In the early hours of the 28th of April 1944 eight Landing Ship Tanks (LST’s), full of American servicemen were in Lyme Bay, off the coast of Devon, England. Their purpose to take part in Exercise Tiger, the realistic rehearsals for the D-Day landings in Normandy. The night turned into tragedy as a group of patrolling German e-boats discovered and attacked them. At the end of Exercise Tiger 946 American serviceman had lost their lives.
And that is how something as mundane as an empty powdered milk barrel found its way into the Cookworthy Museum in Kingsbridge, it was left in the Trout’s Hotel, which was seconded as an officers mess during the exercise (the whole area was evacuated of civilians; an everyday thing that can only hint at the scale of the operation and its impact on the service men and women and the local population.

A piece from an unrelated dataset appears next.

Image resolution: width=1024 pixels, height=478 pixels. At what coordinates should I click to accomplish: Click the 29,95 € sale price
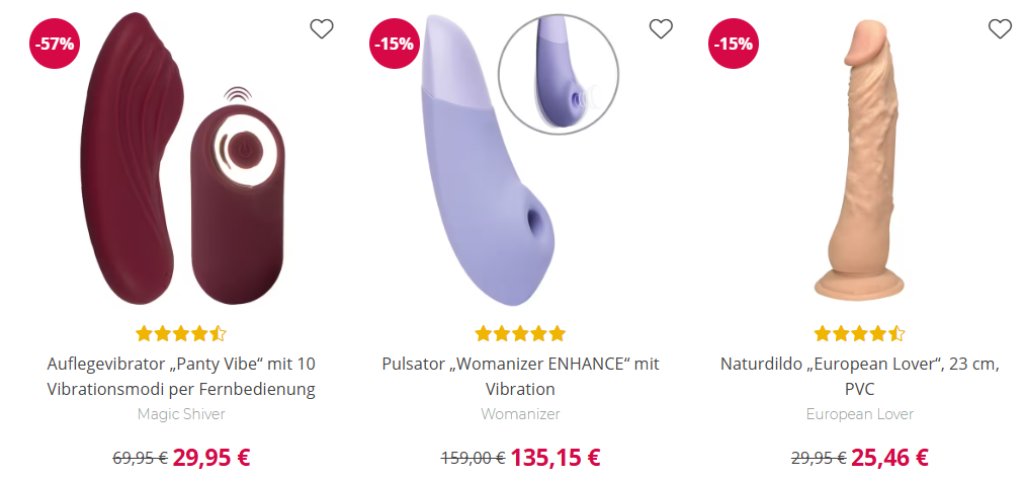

The military history of Exercise Tiger can be found here, it was a tragedy,
that was shrouded in secrecy for over 40 years with many of the families of those who died having no idea about what happened (as my mum is fond of saying about WWII, ‘There was a lot we never knew about’.) Then thanks to the exceptional efforts of the late Ken Small, who managed to locate and lift from the seabed a Sherman Tank that had been lost that night and to then dedicate it as a fitting memorial to all those who died.
I think I have to look at this beautiful place in a slightly different light.